La prensa local, y nuestros mayores contaron que el cortejo fúnebre recorrió la calle Martí paralizando el tránsito, los comercios cerraron sus puertas, desde los balcones se lanzaban flores. El ataúd fue cubierto por la bandera cubana y la de los Caballeros Católicos. Hay quien afirma que un coro gigante cantaba: Nosotros que nos queremos tanto, debemos separarnos…. y que el cielo se nubló. 
El mito continúa. Cuando el Comité Provincial de la Uneac, aúna voluntades para el remozamiento del panteón del compositor, nos asombra la cogida de la idea, el esfuerzo, la entrega y respeto de los obreros que orgullosos laboraron sin descanso. 

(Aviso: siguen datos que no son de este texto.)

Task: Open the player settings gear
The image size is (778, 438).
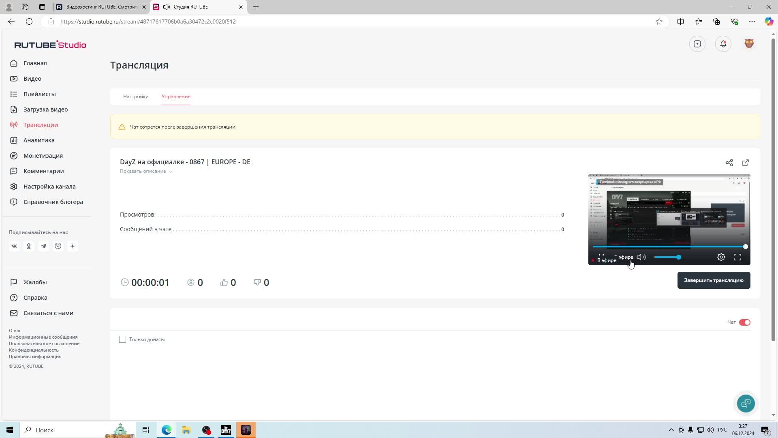Action: pyautogui.click(x=721, y=257)
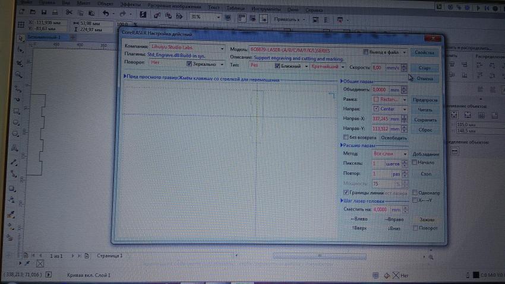Open the Компания dropdown list
The image size is (505, 284).
(x=222, y=49)
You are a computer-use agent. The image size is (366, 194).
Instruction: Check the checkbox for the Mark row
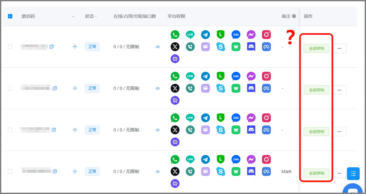pyautogui.click(x=10, y=171)
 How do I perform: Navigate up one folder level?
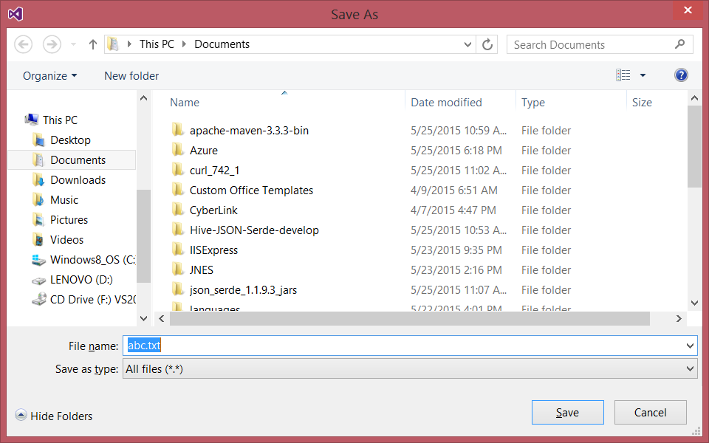(92, 44)
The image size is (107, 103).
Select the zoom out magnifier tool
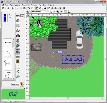pos(58,12)
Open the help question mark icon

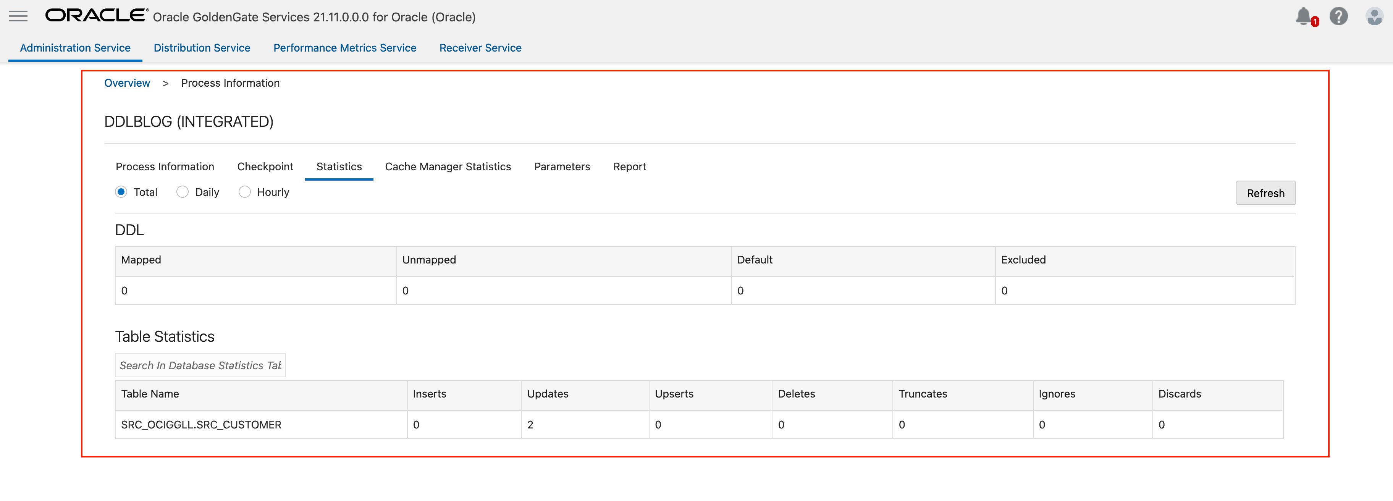(1338, 16)
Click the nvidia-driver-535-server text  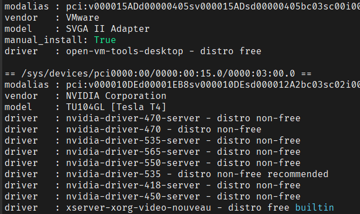point(133,141)
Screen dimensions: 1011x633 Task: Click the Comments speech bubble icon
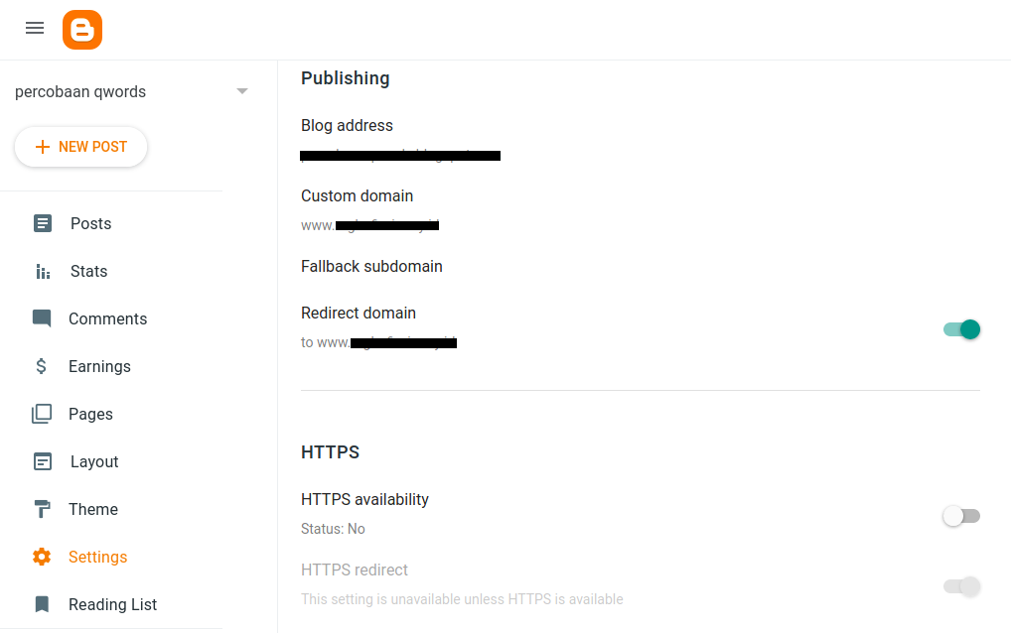[42, 318]

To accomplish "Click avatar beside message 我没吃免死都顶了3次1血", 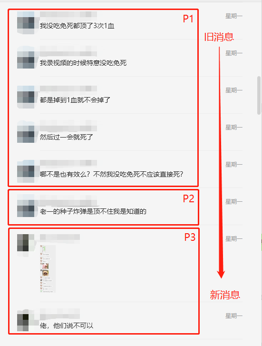I will click(26, 23).
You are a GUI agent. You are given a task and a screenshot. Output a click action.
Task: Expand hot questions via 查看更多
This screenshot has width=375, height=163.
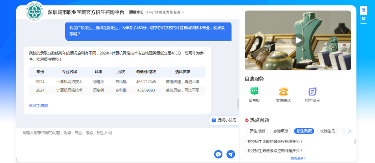298,158
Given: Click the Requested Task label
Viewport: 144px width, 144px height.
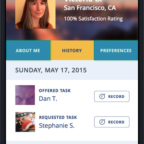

La voz corre por los alrededores del Cementerio Metropolitano, hombres y mujeres del pueblo felicitan la idea, no faltan ofrecimientos de ayuda. Otras familias citadinas acuden, y desde sus modestas posibilidades, mejoran el entorno de las tumbas familiares. 
Después del homenaje, en la puerta del cementerio, una muchacha me pregunta:
—Por fin, ¿quién inspiró nosotros? 
No lo sé. Me hubiera gustado explicarle que hay muchas versiones, quizás tantas como amores tuvo Pedrito. Se habla de una muchacha que terminó refugiándose en un convento, de otra que era casada, Aldo siempre defendió el nombre de María Teresa Mora; mi padre lo negaba y nunca quiso revelar la identidad de aquella, que a su juicio, sugirió la canción. A veces me he preguntado si no la escribió para nadie, y cada quien la ha adjudicado a una u otra destinataria. Por eso sonreí antes de contestar:
—No sé. Creo que la hizo para todas, porque todas hubieran querido un amante así. O mejor, para todos, porque todos de alguna manera, la hacemos nuestra.